= William Jeffrey (Tsimshian chief) =

Chief William Jeffrey (1899 - 1995) was a Canadian hereditary Tsimshian Chief, First Nations activist and carver. He attended residential school from 1914 to 1917. Though he desired to be a lawyer, his status as a First Nations person and government policy at the time prevented him from attending college for any profession other than the clergy.

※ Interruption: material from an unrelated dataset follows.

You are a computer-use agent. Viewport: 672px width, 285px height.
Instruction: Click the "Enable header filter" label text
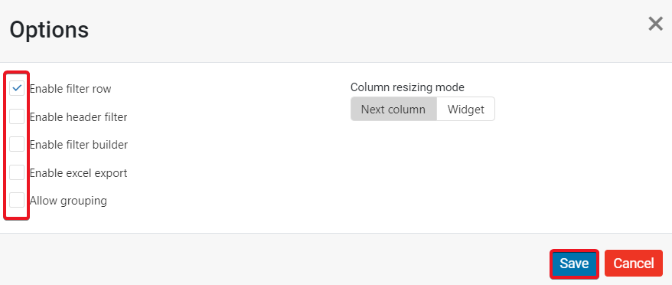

In 1930 he co-founded the Native Brotherhood of British Columbia. "The NBBC advocated improvements to the level of education among Aboriginal peoples, greater recognition in law of their hunting, fishing and logging rights, and the decriminalization of the potlatch." In 1940 he appeared in the House of Commons to further those aims, also delivering the message:

Without any consultation with us, you took away our land and put us on reservations. You gave us religion, and its clergymen burned our totem poles, saying we worshiped them. This was not so, for they were our memorials and our landmarks. You have removed them and stolen our land. You gave us the Bible—there is nothing wrong with the Bible—but you misused it and did not follow it yourselves.
— Awake, September 22, 1984

In 1953, attracted by the message of "peace and justice to peoples of all races, nationalities, creeds and colors," Jeffrey left behind his political pursuits to become a minister of Jehovah's Witnesses.

In 1960 he began carving totem poles and replicas of totem poles, joining a movement to revive the practice of Northwest Coast art once banned in British Columbia. Many of his poles still stand in Prince Rupert and even Adelaide, Australia.

Jeffrey was a native speaker of Smalgyax, a Tsimshian language. He also spoke English and Chinook Jargon.